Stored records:
______________________________

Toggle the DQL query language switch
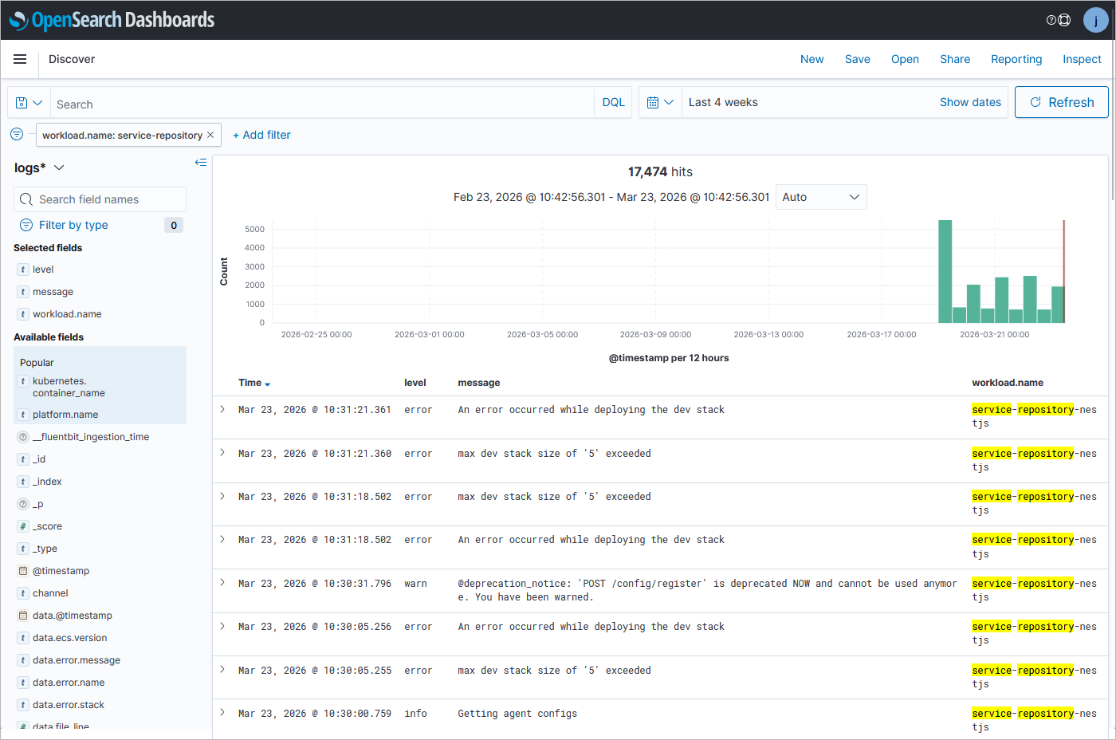This screenshot has height=740, width=1116. point(613,103)
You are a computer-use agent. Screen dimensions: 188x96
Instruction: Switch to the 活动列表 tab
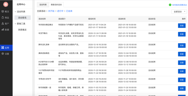click(43, 5)
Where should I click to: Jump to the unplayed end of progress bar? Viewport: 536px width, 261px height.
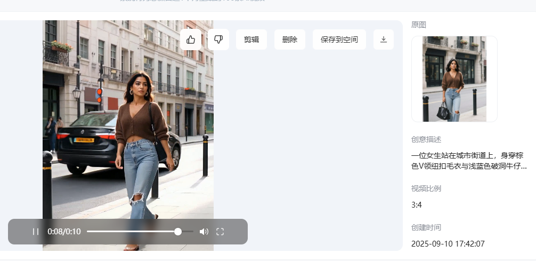click(x=191, y=232)
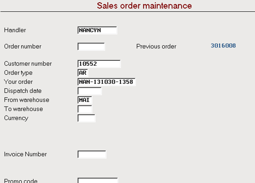Click the Handler label
255x183 pixels.
pyautogui.click(x=15, y=30)
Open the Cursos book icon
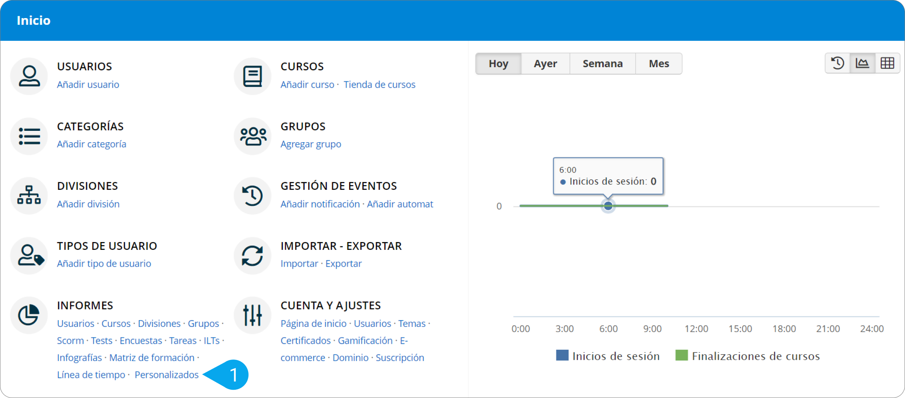This screenshot has width=905, height=398. coord(252,76)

______________________________

Work order ▸
An exact retyping of each record, with no pictures, is the answer required.

Problem solution ▸
Toggle the DQL query language switch
This screenshot has height=740, width=1116. point(613,103)
You are a computer-use agent. Screen dimensions: 188x96
Instruction: Switch to the 活动列表 tab
click(43, 5)
Where should I click to: Jump to the unplayed end of progress bar? Viewport: 536px width, 261px height.
click(x=191, y=232)
Click the Handler label
255x183 pixels.
pyautogui.click(x=15, y=30)
Open the Cursos book icon
This screenshot has width=905, height=398. coord(252,76)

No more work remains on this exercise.